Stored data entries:
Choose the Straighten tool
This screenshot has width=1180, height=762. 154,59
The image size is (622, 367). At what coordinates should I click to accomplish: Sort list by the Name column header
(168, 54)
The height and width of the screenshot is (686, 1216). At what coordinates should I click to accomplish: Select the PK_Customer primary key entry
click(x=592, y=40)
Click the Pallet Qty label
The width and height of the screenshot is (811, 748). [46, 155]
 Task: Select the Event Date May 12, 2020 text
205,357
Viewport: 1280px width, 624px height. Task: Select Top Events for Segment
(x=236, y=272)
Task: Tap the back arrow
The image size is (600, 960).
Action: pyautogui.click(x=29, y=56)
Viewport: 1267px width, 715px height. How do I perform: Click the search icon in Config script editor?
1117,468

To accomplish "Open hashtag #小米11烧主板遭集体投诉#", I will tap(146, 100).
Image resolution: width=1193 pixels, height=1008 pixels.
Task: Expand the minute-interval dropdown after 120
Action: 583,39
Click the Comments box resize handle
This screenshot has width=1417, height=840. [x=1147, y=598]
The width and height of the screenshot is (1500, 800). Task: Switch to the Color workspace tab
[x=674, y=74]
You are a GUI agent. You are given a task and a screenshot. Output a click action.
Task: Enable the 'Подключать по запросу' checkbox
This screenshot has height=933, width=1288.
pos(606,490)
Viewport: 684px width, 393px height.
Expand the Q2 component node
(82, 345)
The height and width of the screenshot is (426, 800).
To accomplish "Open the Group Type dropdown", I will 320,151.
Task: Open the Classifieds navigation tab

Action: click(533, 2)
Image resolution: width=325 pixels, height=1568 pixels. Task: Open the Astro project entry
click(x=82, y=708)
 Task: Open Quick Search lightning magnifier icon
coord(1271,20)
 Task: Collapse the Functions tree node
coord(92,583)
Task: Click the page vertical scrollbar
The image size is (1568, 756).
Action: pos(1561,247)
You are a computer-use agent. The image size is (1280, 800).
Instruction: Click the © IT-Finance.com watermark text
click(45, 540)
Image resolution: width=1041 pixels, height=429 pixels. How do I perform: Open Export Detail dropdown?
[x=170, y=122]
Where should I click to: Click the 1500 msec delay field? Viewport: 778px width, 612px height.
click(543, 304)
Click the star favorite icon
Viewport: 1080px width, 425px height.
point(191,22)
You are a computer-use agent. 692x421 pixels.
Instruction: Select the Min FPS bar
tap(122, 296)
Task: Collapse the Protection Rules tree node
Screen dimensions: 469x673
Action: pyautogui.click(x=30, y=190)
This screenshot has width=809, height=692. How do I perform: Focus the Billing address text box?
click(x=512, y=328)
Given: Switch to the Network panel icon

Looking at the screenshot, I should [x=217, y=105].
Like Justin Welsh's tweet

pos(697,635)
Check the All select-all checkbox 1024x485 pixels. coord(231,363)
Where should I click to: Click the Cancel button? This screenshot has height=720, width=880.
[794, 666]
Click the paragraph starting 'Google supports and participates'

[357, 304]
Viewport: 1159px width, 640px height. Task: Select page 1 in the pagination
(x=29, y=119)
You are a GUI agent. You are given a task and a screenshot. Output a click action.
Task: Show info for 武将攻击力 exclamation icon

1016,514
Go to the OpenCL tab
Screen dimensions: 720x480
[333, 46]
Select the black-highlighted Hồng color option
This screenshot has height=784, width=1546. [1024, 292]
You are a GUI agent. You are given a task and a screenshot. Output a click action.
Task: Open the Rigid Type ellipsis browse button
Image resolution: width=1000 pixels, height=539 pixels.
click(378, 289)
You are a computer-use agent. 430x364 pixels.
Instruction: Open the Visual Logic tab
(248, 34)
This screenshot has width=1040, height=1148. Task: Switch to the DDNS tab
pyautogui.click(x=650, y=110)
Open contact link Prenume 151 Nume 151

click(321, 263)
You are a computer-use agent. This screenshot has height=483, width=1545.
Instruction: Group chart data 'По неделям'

The task: Word for word, reproduce every record shown above.

Written solution:
Choose the Straighten tool
This screenshot has width=1180, height=762. 154,59
The image size is (622, 367). At what coordinates should I click to accomplish: Sort list by the Name column header
(168, 54)
The height and width of the screenshot is (686, 1216). At what coordinates should I click to accomplish: Select the PK_Customer primary key entry
click(x=592, y=40)
Click the Pallet Qty label
The width and height of the screenshot is (811, 748). [46, 155]
 Task: Select the Event Date May 12, 2020 text
205,357
Viewport: 1280px width, 624px height. Task: Select Top Events for Segment
(x=236, y=272)
Task: Tap the back arrow
The image size is (600, 960).
Action: pyautogui.click(x=29, y=56)
Viewport: 1267px width, 715px height. How do I perform: Click the search icon in Config script editor?
1117,468

To accomplish "Open hashtag #小米11烧主板遭集体投诉#", I will tap(146, 100).
Image resolution: width=1193 pixels, height=1008 pixels.
Task: Expand the minute-interval dropdown after 120
Action: 583,39
Click the Comments box resize handle
This screenshot has width=1417, height=840. [x=1147, y=598]
The width and height of the screenshot is (1500, 800). Task: Switch to the Color workspace tab
[x=674, y=74]
You are a GUI agent. You are given a task and a screenshot. Output a click action.
Task: Enable the 'Подключать по запросу' checkbox
This screenshot has height=933, width=1288.
pos(606,490)
Viewport: 684px width, 393px height.
Expand the Q2 component node
(82, 345)
The height and width of the screenshot is (426, 800).
To accomplish "Open the Group Type dropdown", I will 320,151.
Task: Open the Classifieds navigation tab

Action: click(533, 2)
Image resolution: width=325 pixels, height=1568 pixels. Task: Open the Astro project entry
click(x=82, y=708)
 Task: Open Quick Search lightning magnifier icon
coord(1271,20)
 Task: Collapse the Functions tree node
coord(92,583)
Task: Click the page vertical scrollbar
The image size is (1568, 756).
Action: pos(1561,247)
You are a computer-use agent. The image size is (1280, 800).
Instruction: Click the © IT-Finance.com watermark text
click(45, 540)
Image resolution: width=1041 pixels, height=429 pixels. How do I perform: Open Export Detail dropdown?
[x=170, y=122]
Where should I click to: Click the 1500 msec delay field? Viewport: 778px width, 612px height.
click(543, 304)
Click the star favorite icon
Viewport: 1080px width, 425px height.
point(191,22)
You are a computer-use agent. 692x421 pixels.
Instruction: Select the Min FPS bar
tap(122, 296)
Task: Collapse the Protection Rules tree node
Screen dimensions: 469x673
Action: pyautogui.click(x=30, y=190)
This screenshot has width=809, height=692. How do I perform: Focus the Billing address text box?
click(x=512, y=328)
Given: Switch to the Network panel icon

Looking at the screenshot, I should [x=217, y=105].
Like Justin Welsh's tweet

pos(697,635)
Check the All select-all checkbox 1024x485 pixels. coord(231,363)
Where should I click to: Click the Cancel button? This screenshot has height=720, width=880.
[794, 666]
Click the paragraph starting 'Google supports and participates'

[357, 304]
Viewport: 1159px width, 640px height. Task: Select page 1 in the pagination
(x=29, y=119)
You are a GUI agent. You are given a task and a screenshot. Output a click action.
Task: Show info for 武将攻击力 exclamation icon

1016,514
Go to the OpenCL tab
Screen dimensions: 720x480
[333, 46]
Select the black-highlighted Hồng color option
This screenshot has height=784, width=1546. [1024, 292]
You are a GUI agent. You are given a task and a screenshot. Output a click action.
Task: Open the Rigid Type ellipsis browse button
Image resolution: width=1000 pixels, height=539 pixels.
click(378, 289)
You are a computer-use agent. 430x364 pixels.
Instruction: Open the Visual Logic tab
(248, 34)
This screenshot has width=1040, height=1148. Task: Switch to the DDNS tab
pyautogui.click(x=650, y=110)
Open contact link Prenume 151 Nume 151

click(321, 263)
You are a computer-use agent. This screenshot has height=483, width=1545.
Instruction: Group chart data 'По неделям'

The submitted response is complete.